- Task directions
The answer is to be an exact copy of the lines below running from the line with "11 (67, 1965)" down to the line with "HOME PAGE (51, 2260)", both ends included, and nothing more.

- Material for this exercise

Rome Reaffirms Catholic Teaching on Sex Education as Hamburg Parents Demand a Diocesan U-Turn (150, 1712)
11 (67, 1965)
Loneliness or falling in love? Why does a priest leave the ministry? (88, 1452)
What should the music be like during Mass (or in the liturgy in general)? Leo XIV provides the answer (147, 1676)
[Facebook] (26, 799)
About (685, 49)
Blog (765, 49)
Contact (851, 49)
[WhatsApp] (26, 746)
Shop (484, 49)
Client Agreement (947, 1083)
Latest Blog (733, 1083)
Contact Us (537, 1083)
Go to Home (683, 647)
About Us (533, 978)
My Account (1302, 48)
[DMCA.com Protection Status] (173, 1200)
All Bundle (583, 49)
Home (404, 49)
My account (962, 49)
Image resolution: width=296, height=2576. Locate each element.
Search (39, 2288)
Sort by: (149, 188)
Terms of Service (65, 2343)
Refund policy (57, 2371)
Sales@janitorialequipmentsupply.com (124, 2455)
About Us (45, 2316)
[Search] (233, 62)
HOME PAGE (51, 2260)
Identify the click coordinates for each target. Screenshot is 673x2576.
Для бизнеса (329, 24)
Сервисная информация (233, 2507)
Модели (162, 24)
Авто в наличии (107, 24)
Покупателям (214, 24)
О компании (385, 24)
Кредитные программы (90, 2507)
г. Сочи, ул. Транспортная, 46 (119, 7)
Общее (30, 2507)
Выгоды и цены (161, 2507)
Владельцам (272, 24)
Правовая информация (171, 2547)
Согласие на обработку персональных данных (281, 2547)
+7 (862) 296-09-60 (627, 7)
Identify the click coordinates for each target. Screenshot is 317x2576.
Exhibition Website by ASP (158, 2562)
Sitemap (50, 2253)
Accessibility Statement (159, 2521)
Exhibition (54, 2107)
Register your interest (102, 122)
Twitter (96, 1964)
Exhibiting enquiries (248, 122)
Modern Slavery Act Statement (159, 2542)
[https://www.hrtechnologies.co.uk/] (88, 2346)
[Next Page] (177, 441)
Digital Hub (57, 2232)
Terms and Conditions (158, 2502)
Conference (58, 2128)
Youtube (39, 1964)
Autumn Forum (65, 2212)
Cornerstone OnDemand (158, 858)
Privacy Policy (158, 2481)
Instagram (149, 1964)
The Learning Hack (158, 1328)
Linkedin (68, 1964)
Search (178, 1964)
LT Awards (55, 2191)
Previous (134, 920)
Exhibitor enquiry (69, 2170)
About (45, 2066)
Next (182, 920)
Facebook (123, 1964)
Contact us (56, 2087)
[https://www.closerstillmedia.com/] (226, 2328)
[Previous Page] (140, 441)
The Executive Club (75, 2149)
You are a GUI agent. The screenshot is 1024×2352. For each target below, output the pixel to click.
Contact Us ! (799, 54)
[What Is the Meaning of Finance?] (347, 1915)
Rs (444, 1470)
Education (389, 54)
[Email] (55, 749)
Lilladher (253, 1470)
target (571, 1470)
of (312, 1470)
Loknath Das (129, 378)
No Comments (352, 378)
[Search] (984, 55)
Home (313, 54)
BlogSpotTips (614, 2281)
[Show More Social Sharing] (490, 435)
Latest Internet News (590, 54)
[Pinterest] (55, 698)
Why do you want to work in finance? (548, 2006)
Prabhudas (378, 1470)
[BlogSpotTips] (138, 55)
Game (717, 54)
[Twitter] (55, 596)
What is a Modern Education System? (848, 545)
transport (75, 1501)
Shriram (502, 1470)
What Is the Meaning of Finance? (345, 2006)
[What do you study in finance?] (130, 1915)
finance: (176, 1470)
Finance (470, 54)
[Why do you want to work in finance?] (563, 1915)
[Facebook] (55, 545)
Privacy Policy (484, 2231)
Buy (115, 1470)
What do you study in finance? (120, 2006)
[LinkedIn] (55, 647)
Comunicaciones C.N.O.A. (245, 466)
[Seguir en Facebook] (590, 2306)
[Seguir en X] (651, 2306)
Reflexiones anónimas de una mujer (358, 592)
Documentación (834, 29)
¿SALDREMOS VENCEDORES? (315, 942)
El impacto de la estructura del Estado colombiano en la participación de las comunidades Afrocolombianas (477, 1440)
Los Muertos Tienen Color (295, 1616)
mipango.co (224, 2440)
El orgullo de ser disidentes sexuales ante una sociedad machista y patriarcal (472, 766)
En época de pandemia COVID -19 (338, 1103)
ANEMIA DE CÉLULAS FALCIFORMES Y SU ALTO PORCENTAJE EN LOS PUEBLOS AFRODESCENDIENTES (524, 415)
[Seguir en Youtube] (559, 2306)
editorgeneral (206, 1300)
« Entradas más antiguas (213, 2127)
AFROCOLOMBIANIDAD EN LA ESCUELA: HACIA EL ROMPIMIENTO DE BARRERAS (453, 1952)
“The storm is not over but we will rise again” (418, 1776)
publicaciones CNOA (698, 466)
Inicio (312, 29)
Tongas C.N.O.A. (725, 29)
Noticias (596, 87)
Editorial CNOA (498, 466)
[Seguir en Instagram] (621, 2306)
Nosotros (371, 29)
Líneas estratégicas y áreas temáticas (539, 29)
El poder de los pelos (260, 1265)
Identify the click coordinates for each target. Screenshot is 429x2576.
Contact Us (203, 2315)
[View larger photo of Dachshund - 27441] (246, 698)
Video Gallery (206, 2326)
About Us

- Result
11 (67, 1965)
Loneliness or falling in love? Why does a priest leave the ministry? (88, 1452)
What should the music be like during Mass (or in the liturgy in general)? Leo XIV provides the answer (147, 1676)
[Facebook] (26, 799)
About (685, 49)
Blog (765, 49)
Contact (851, 49)
[WhatsApp] (26, 746)
Shop (484, 49)
Client Agreement (947, 1083)
Latest Blog (733, 1083)
Contact Us (537, 1083)
Go to Home (683, 647)
About Us (533, 978)
My Account (1302, 48)
[DMCA.com Protection Status] (173, 1200)
All Bundle (583, 49)
Home (404, 49)
My account (962, 49)
Image resolution: width=296, height=2576. Locate each element.
Search (39, 2288)
Sort by: (149, 188)
Terms of Service (65, 2343)
Refund policy (57, 2371)
Sales@janitorialequipmentsupply.com (124, 2455)
About Us (45, 2316)
[Search] (233, 62)
HOME PAGE (51, 2260)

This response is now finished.